I felt guilty for all the dark thoughts I had so recently harbored against her.

“Yes,” said Nurit. “I remember you from the tape. Thank you for taking care of our sister.”

“It was but my duty,” I mumbled.

“Ruth,” Nurit said, “we missed you so much. We were so worried about you.”

Ruth, looking back and forth between them, began to weep from the pit of her stomach, racking sobs that bent her double and propelled her into her sister's arms. The brother looked at me with shy dark eyes and bowed his bejeweled head. Abashed, I also bowed mine. Elizaveta said, “Papa, why is Roof crying?”

But I didn't know how to put it into words that some things make people cry from joy and confusion. I could not tell my daughter that remembrance as often as not makes us weep. I had heard Ruth cry the very night of her arrival, sure, but until that moment I had not known she was capable of a deeper emotion.
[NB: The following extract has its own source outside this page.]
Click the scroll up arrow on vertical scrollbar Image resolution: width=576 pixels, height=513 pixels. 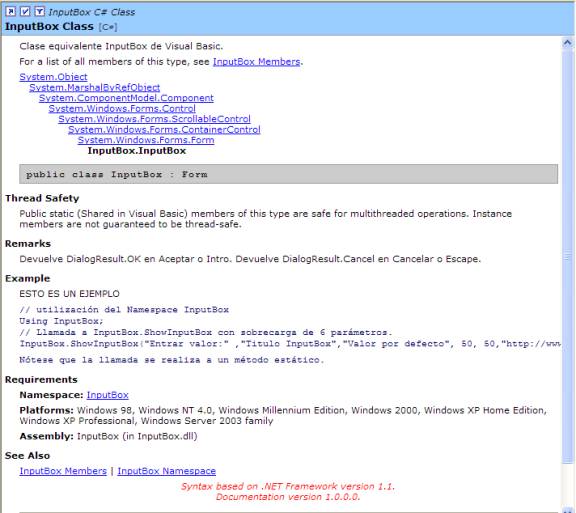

I had thought that because she did not work the land, because she did not know an honest day's labor, she could not know an honest day's pain; and though I recognized from the
start the signs of her grief, I thought, how deep could it be, really, if she never spoke of it, and if she had not lost everything at once? How hard could it be for her, in a land of plenty greater than even they across the hills could imagine, when her father and siblings yet lived? Yet there before me stood most of what she had in the world—and there was the proof of how she loved it. All three were ruining their fair, clean complexions with emotion, screwing up their faces like masks of death. I should not, I realized, be watching this, and yet I could not tear my eyes away. Even Yoshu, with her fierce desire to protect our home, stood still, and neither scratched nor bit.